We wish to evaluate $$\displaystyle\int \frac{dx}{(x-1)^{3/4}(x-2)^{5/4}}$$.

Rewrite the denominator by factoring out $$(x-2)^2$$: since $$(x-2)^2 \cdot \left(\dfrac{x-1}{x-2}\right)^{3/4} = (x-1)^{3/4}(x-2)^{5/4}$$, the integral becomes $$\displaystyle\int \frac{dx}{(x-2)^2 \cdot \left(\dfrac{x-1}{x-2}\right)^{3/4}}$$.

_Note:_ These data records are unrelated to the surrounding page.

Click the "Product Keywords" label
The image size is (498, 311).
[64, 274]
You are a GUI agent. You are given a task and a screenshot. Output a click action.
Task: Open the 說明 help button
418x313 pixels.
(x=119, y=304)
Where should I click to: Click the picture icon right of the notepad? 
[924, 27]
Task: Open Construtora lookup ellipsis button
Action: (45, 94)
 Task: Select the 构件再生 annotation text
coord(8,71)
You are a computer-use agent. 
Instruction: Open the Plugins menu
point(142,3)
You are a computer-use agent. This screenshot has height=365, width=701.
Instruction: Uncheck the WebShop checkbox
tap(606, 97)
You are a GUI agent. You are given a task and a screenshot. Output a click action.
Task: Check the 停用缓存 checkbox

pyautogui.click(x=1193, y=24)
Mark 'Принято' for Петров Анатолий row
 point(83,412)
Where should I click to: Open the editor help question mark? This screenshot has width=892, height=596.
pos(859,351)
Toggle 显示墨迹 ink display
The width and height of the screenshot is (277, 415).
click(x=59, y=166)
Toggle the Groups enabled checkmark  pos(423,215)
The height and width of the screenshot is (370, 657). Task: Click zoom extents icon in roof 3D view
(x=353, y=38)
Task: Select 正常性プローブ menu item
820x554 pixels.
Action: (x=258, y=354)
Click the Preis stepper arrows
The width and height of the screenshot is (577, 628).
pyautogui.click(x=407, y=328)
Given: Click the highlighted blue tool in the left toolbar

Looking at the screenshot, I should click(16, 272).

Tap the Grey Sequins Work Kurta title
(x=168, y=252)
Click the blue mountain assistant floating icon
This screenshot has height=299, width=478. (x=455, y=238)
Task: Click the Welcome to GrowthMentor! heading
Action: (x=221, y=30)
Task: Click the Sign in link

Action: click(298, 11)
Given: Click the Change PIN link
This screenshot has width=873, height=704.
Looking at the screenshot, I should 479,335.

Substitute $$t = \dfrac{x-1}{x-2}$$. Then $$\dfrac{dt}{dx} = \dfrac{(x-2) - (x-1)}{(x-2)^2} = \dfrac{-1}{(x-2)^2}$$, so $$\dfrac{dx}{(x-2)^2} = -dt$$.

The integral transforms to $$\displaystyle\int \frac{-dt}{t^{3/4}} = -\int t^{-3/4}\,dt = -\frac{t^{1/4}}{1/4} + c = -4\,t^{1/4} + c = -4\left(\frac{x-1}{x-2}\right)^{\!1/4} + c$$.